• _Exercise directions_
Copy out, with no changes, the part of the entries that opens with the line containing "coordinates (248, 12)." and closes with the line containing "panel-label-a: (a) is", including both of those lines. Reproduce only these lines.

• _Data_
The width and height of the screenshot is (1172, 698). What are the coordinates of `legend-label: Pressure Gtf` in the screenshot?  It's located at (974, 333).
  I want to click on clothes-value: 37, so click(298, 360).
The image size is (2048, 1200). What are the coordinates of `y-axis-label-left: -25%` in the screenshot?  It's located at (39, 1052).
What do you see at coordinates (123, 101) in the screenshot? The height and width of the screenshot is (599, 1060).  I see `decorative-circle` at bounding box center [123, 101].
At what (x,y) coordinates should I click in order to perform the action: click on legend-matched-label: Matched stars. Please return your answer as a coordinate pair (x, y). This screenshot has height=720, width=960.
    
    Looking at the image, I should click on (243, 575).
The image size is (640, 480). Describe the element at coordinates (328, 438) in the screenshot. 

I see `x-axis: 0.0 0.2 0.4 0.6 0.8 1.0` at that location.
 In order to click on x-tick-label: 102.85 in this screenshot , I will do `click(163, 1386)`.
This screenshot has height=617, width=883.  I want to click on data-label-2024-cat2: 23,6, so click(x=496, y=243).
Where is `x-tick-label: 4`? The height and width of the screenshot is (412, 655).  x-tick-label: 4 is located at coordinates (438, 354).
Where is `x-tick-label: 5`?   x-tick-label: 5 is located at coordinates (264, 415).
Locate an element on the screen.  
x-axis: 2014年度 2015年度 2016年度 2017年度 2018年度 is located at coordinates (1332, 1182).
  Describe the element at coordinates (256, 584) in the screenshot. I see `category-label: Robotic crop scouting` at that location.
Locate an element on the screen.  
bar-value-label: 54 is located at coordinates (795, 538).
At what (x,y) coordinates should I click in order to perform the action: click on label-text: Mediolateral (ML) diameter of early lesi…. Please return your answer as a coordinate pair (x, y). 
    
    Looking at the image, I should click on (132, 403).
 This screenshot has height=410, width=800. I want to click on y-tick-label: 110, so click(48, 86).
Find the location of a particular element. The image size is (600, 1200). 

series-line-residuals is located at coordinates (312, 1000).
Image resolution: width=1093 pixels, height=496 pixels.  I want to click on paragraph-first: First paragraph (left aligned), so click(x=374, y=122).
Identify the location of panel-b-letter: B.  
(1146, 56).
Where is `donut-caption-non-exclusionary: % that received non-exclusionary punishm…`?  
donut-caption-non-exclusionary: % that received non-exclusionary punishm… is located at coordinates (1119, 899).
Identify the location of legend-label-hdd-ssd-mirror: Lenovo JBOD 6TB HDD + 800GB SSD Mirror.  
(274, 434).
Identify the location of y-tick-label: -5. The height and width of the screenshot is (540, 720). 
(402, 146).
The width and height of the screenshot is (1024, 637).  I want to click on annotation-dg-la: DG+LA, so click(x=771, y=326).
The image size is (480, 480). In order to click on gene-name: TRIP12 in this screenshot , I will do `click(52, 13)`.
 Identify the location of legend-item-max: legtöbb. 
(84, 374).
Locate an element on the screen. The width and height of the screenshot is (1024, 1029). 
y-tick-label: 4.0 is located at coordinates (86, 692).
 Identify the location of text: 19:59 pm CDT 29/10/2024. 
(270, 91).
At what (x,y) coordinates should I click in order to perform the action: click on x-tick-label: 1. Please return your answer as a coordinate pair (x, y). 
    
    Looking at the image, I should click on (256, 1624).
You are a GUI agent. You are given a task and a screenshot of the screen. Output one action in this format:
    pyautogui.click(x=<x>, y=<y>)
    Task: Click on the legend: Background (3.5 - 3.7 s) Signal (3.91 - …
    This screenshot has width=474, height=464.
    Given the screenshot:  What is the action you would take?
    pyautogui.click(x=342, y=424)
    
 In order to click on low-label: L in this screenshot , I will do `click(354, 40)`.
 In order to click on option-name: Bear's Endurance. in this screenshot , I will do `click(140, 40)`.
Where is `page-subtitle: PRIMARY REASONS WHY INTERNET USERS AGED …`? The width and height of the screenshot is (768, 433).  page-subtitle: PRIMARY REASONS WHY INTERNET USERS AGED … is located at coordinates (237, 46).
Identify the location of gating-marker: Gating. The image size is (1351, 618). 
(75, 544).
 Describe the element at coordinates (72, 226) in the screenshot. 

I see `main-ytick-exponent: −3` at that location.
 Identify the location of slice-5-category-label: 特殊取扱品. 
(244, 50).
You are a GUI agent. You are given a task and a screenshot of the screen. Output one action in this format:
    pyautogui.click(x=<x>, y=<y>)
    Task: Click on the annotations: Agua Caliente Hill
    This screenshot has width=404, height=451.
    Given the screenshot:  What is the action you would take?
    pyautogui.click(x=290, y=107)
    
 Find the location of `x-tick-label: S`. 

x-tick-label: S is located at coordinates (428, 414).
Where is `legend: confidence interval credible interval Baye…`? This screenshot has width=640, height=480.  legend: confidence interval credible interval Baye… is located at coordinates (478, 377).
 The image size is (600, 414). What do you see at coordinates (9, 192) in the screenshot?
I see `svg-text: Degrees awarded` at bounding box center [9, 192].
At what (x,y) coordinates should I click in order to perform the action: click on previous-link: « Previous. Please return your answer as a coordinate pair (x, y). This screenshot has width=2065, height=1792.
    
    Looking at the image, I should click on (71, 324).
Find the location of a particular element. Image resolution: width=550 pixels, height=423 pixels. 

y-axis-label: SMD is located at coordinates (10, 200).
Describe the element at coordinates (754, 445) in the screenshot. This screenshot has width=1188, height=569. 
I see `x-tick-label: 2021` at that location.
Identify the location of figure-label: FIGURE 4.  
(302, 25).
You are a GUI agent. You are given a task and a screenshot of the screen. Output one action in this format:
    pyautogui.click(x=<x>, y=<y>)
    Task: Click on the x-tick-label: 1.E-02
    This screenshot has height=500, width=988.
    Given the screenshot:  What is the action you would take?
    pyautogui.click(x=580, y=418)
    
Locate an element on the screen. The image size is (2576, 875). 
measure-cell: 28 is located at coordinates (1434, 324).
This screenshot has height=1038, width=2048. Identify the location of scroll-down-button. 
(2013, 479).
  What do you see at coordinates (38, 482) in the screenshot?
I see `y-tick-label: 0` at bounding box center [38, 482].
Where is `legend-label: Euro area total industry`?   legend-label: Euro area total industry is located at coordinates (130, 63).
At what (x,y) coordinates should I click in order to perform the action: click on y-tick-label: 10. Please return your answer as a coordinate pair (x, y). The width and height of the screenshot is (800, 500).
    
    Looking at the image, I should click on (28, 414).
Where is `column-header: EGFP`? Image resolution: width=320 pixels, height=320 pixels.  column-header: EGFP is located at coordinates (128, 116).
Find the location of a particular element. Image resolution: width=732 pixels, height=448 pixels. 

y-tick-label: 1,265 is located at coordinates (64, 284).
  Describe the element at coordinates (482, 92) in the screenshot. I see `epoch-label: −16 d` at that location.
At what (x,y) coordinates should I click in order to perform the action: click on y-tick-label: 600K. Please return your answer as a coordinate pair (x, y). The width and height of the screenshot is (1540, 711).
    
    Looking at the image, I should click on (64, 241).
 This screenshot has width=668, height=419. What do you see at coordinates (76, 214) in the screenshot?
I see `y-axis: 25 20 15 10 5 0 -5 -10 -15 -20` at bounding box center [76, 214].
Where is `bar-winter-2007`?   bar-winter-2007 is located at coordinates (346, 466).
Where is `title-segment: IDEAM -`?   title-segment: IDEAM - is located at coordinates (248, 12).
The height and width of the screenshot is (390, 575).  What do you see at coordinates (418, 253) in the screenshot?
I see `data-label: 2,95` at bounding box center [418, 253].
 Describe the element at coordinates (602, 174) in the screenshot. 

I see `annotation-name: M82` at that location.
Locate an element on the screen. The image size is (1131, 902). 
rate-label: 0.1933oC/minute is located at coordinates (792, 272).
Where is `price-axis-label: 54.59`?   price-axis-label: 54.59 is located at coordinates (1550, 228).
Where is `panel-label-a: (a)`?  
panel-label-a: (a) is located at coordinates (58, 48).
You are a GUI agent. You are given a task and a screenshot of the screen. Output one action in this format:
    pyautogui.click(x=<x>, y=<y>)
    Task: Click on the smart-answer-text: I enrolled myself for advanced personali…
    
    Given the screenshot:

• _Solved exercise_
Where is `title-segment: IDEAM -`?   title-segment: IDEAM - is located at coordinates (248, 12).
The height and width of the screenshot is (390, 575).  What do you see at coordinates (418, 253) in the screenshot?
I see `data-label: 2,95` at bounding box center [418, 253].
 Describe the element at coordinates (602, 174) in the screenshot. 

I see `annotation-name: M82` at that location.
Locate an element on the screen. The image size is (1131, 902). 
rate-label: 0.1933oC/minute is located at coordinates (792, 272).
Where is `price-axis-label: 54.59`?   price-axis-label: 54.59 is located at coordinates (1550, 228).
Where is `panel-label-a: (a)`?  
panel-label-a: (a) is located at coordinates (58, 48).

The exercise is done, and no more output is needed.